Converting Word97 (or later) exported HTML to valid HTML

projekt21 has asked for the wisdom of the Perl Monks concerning the following question:

The problem arose when one of our customers wanted to feed formated text from a word97 doc file into an RDBMS to generate web pages with dynamic content. So I exported the text as HTML from word, opened the file in a text editor and was confronted with a horror of HTML (you may know that).

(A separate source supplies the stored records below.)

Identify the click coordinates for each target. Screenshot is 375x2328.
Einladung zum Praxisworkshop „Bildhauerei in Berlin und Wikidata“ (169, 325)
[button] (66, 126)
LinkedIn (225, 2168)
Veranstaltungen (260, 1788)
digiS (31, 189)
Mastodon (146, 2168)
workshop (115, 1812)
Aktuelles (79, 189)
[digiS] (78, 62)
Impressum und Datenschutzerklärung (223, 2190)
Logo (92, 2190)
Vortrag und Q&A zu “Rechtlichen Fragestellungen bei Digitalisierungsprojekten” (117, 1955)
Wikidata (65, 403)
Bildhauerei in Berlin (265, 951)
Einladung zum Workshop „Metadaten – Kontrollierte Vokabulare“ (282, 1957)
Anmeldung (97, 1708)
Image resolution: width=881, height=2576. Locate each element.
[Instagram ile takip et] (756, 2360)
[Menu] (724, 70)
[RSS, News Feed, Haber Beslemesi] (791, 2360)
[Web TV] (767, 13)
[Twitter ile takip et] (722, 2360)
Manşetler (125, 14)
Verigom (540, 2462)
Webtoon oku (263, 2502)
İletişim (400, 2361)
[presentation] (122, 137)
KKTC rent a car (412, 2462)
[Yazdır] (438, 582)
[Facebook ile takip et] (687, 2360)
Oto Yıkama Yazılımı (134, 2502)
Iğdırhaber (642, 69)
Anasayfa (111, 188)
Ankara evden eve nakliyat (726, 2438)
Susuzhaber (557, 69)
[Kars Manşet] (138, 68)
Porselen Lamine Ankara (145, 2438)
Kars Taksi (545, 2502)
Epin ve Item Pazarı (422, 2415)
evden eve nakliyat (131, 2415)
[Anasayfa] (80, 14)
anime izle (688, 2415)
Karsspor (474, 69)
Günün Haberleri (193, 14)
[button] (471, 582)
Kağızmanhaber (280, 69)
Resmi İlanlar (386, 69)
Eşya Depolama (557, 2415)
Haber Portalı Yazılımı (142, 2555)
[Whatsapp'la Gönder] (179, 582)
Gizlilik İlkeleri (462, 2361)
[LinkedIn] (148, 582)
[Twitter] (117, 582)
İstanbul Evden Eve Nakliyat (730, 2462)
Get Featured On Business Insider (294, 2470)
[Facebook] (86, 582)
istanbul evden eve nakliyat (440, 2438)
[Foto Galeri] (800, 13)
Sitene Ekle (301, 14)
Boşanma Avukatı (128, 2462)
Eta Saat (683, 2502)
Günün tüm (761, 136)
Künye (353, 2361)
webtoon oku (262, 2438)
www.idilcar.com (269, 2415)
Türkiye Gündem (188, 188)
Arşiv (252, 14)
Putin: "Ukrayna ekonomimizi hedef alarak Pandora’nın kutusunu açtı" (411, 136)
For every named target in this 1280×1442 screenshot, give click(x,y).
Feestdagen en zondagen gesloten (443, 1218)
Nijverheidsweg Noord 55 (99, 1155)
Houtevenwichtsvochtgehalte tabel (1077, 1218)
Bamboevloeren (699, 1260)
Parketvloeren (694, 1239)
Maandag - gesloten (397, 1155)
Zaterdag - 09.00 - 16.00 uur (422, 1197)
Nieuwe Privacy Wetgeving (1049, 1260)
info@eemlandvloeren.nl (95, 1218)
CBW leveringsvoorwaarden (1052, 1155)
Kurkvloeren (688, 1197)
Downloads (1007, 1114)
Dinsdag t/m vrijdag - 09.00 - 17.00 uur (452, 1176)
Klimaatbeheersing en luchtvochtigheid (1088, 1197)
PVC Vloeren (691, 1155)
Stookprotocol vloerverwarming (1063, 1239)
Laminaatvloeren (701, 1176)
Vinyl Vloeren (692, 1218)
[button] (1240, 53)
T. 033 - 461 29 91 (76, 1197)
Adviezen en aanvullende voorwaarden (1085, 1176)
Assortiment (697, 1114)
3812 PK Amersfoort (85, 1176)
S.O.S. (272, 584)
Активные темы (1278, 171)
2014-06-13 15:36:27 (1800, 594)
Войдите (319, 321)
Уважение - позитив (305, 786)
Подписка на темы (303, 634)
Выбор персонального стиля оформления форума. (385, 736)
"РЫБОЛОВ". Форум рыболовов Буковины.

My first approach was to use HTML::Parser and a modified version of one of its example scripts to drop some tags (like ). HTML::Parser did a good job on that but left ugly things like ... , which isn't valid.

So I took a look at HTML::TreeBuilder and wrote the following sub to do the work. It works fine, but I want to ask my fellow monks for deeper knowledge.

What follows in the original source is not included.